MHD simulations of small ELMs at low triangularity in ASDEX Upgrade

Abstract

The development of small and no-ELM regimes for ITER is a high priority topic due to the risks associated with type-I ELMs. By considering non-linear extended magnetohydrodynamic (MHD) simulations of the ASDEX Upgrade tokamak with the JOREK code, we probe a regime that avoids type-I ELMs completely, provided that the separatrix density is high enough. The dynamics of the pedestal in this regime are observed to be qualitatively similar to the so-called quasi-continuous exhaust regime in several ways. Repetitive type-I ELMs are substituted by roughly constant levels of outward transport, caused by peeling-ballooning modes (with dominant ballooning characteristics) which are localised in the last 5% of the confined region (in normalised poloidal flux).

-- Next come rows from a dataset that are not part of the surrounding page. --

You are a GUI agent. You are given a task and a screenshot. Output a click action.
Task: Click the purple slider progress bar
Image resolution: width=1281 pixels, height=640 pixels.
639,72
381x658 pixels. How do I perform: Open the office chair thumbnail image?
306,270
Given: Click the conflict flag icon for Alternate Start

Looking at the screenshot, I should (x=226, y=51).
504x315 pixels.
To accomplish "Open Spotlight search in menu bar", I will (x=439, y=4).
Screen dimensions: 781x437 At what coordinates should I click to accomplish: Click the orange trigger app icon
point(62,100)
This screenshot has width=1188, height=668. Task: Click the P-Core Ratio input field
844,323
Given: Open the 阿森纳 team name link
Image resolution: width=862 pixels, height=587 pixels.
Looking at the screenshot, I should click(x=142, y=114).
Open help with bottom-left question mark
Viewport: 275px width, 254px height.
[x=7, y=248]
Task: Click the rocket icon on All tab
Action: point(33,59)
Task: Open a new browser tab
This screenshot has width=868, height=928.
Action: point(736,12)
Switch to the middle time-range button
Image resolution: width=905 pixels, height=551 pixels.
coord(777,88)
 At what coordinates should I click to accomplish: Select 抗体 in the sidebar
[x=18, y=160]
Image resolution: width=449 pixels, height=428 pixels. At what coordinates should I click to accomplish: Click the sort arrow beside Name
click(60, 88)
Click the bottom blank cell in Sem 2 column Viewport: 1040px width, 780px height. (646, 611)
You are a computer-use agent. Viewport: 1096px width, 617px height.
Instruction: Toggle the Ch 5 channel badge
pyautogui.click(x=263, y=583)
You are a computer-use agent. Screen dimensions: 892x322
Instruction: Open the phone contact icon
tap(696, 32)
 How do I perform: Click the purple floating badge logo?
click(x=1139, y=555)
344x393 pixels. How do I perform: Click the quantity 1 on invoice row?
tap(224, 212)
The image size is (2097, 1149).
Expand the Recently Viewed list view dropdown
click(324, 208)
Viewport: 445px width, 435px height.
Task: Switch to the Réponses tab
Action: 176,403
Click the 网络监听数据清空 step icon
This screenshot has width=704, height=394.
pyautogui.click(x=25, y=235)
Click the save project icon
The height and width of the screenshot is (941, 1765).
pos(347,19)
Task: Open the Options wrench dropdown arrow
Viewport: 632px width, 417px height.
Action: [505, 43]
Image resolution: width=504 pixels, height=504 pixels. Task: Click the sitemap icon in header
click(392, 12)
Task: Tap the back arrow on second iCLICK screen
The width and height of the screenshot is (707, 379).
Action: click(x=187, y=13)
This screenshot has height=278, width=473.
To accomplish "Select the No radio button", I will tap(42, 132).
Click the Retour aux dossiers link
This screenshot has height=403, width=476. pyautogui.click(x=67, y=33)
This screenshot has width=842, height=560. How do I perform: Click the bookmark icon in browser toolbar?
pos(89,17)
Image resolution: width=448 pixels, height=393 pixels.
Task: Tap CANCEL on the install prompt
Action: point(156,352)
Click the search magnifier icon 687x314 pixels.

The simulated low triangularity plasma transitions to a type-I ELMy H-mode if the separatrix density is sufficiently reduced or if the input heating power is sufficiently increased. The stabilising factors that play a role in the suppression of the small ELMs are also investigated by analysing the simulations, and the importance of including diamagnetic effects in the simulations is highlighted. By considering a scan in the pedestal resistivity and by comparing the poloidal velocity of the modes to theoretical estimates for ideal and resistive modes, we identify the underlying instabilities as resistive peeling-ballooning modes. Decreasing the resistivity below experimentally-relevant conditions (i.e. going towards ideal MHD), the peeling-ballooning modes that constrain the pedestal below the type-I ELM stability boundary display sharply decreasing growth rates.